Yesterday, my colleague Ben Scallan questioned the Fine Gael Health Minister, Jennifer Carroll MacNeill on a story that had gone viral on social media over the weekend – the case of an Irish family forced to turn to crowd-funding once again in a desperate bid to cover the cost of surgery for their little girl.
As was pointed out to the Minister, the family of seven-year-old Roxanne Kelly – and many other families – are using what Ben later described as GoFundMe healthcare, despite the enormous healthcare budget the State has, which has been increased again to €27.4 Billion for 2026, a spend of €7.5 Million per day.
The Minister didn’t like the question, as evident from her snarky tone and her passive-aggressive answer which failed to address the issue Ben raised, even though he persisted with follow-up questions which Caroll MacNeill also evidently did not appreciate. You can watch the exchange below.
“It’s great that you’ve worked out how much is spent every day,” she sniped. Grow up Minister. The job of a political correspondent is to hold those in power to account. For far too long too many Irish journalists have been little more than nodding dogs regurgitating government press releases. The Minister and her colleagues should expect tough questions, especially when disastrous outcomes of the mismanagement of public funds is all-too evident in the healthcare system and elsewhere.
As scores of people who responded on social media yesterday noted, she failed to answer the fundamental question. All the waffle about wages and light and heat didn’t answer why funds could not be found to help a little girl who desperately needed scoliosis surgery, and who now has a 80 degree curve on the spine after being neglected for so long.
Senator Anne Marie Flanagan addressed the Minister when she tweeted: “You missed an opportunity when asked about children like Roxanne, to take the time to empathically respond addressing the barriers that she and others experience.
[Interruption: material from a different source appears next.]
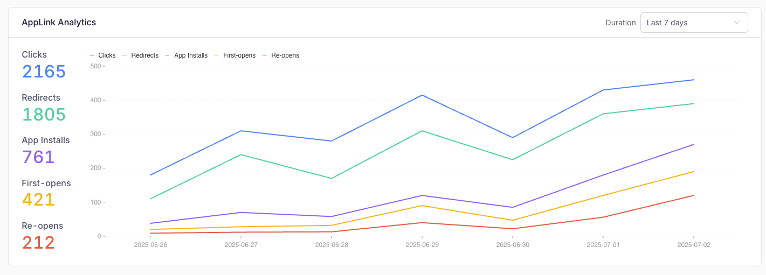Toggle the Clicks series in chart legend
Viewport: 766px width, 275px height.
point(102,55)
Roxanne is the most precious, incredible seven-year-old and deserves the best quality of life and outcomes equal to her non-disabled twin and all children her age. Please help fund her trip to the US. Thank you.”
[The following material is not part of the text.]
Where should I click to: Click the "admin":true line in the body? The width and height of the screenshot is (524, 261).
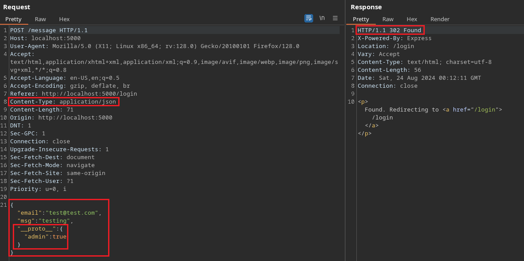[x=45, y=237]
Politicians faced with tough questions don’t miss opportunities though: they are trained to waffle and to include lots of time-wasting guff about being glad to be asked the question when clearly the polar opposite is the case.
Carroll McNeill listed the many ways in which our taxes are being spent on healthcare in a tone of a benevolent patron who is miffed that the gratitude expected for such generosity is absent from the exchange. There’s far too much of this attitude in general in modern politics. It’s not your money Minister, it’s ours.
And on behalf of the endlessly squeezed middle, we’d like to think the taxes inexorably reducing our salaries each month are being spent to help children like Roxanne instead of being wasted on excessive outsourcing, and double payments, and storing obsolete supplies, and project overruns, or any of the other ridiculous expenditures for which the Minister is ultimately responsible.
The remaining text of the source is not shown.